EXERCISE DATA:
• • •
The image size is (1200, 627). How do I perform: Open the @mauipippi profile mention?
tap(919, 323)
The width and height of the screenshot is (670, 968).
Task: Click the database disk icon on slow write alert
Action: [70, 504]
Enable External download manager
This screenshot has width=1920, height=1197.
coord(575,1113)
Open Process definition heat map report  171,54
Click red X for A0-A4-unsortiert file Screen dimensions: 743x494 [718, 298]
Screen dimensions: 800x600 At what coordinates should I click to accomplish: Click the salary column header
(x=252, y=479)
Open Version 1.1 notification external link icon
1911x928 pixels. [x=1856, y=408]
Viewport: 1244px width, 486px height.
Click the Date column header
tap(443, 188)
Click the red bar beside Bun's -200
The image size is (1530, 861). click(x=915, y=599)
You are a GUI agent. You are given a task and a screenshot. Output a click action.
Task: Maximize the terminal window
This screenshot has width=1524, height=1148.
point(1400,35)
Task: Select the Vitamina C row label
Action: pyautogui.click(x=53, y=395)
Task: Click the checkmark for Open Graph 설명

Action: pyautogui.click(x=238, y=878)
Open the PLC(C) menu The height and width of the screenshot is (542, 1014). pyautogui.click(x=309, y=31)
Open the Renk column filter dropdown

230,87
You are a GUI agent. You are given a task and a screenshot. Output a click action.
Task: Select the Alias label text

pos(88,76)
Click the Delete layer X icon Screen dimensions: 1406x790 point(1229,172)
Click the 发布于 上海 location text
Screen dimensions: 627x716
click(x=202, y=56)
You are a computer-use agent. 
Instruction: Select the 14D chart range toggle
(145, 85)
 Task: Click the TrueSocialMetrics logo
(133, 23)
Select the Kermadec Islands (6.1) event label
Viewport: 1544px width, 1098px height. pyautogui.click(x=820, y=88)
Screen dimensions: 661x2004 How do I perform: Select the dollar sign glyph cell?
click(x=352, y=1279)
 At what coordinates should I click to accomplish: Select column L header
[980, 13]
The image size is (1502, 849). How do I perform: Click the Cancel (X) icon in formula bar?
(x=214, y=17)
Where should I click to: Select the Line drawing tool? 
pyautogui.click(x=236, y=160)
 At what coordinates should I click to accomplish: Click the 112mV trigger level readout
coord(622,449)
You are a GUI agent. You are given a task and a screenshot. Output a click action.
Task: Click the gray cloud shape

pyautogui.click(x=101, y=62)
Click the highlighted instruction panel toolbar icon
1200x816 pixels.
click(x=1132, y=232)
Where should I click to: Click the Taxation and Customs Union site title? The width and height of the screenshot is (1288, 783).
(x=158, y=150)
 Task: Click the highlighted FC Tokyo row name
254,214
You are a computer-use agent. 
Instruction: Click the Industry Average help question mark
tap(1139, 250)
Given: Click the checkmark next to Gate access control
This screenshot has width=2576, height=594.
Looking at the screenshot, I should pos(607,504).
• • •
Your task is to retype all the records above with nothing left out.

The image size is (1200, 627). How do I perform: Open the @mauipippi profile mention?
tap(919, 323)
The width and height of the screenshot is (670, 968).
Task: Click the database disk icon on slow write alert
Action: [70, 504]
Enable External download manager
This screenshot has width=1920, height=1197.
coord(575,1113)
Open Process definition heat map report  171,54
Click red X for A0-A4-unsortiert file Screen dimensions: 743x494 [718, 298]
Screen dimensions: 800x600 At what coordinates should I click to accomplish: Click the salary column header
(x=252, y=479)
Open Version 1.1 notification external link icon
1911x928 pixels. [x=1856, y=408]
Viewport: 1244px width, 486px height.
Click the Date column header
tap(443, 188)
Click the red bar beside Bun's -200
The image size is (1530, 861). click(x=915, y=599)
You are a GUI agent. You are given a task and a screenshot. Output a click action.
Task: Maximize the terminal window
This screenshot has width=1524, height=1148.
point(1400,35)
Task: Select the Vitamina C row label
Action: pyautogui.click(x=53, y=395)
Task: Click the checkmark for Open Graph 설명

Action: pyautogui.click(x=238, y=878)
Open the PLC(C) menu The height and width of the screenshot is (542, 1014). pyautogui.click(x=309, y=31)
Open the Renk column filter dropdown

230,87
You are a GUI agent. You are given a task and a screenshot. Output a click action.
Task: Select the Alias label text

pos(88,76)
Click the Delete layer X icon Screen dimensions: 1406x790 point(1229,172)
Click the 发布于 上海 location text
Screen dimensions: 627x716
click(x=202, y=56)
You are a computer-use agent. 
Instruction: Select the 14D chart range toggle
(145, 85)
 Task: Click the TrueSocialMetrics logo
(133, 23)
Select the Kermadec Islands (6.1) event label
Viewport: 1544px width, 1098px height. pyautogui.click(x=820, y=88)
Screen dimensions: 661x2004 How do I perform: Select the dollar sign glyph cell?
click(x=352, y=1279)
 At what coordinates should I click to accomplish: Select column L header
[980, 13]
The image size is (1502, 849). How do I perform: Click the Cancel (X) icon in formula bar?
(x=214, y=17)
Where should I click to: Select the Line drawing tool? 
pyautogui.click(x=236, y=160)
 At what coordinates should I click to accomplish: Click the 112mV trigger level readout
coord(622,449)
You are a GUI agent. You are given a task and a screenshot. Output a click action.
Task: Click the gray cloud shape

pyautogui.click(x=101, y=62)
Click the highlighted instruction panel toolbar icon
1200x816 pixels.
click(x=1132, y=232)
Where should I click to: Click the Taxation and Customs Union site title? The width and height of the screenshot is (1288, 783).
(x=158, y=150)
 Task: Click the highlighted FC Tokyo row name
254,214
You are a computer-use agent. 
Instruction: Click the Industry Average help question mark
tap(1139, 250)
Given: Click the checkmark next to Gate access control
This screenshot has width=2576, height=594.
Looking at the screenshot, I should pos(607,504).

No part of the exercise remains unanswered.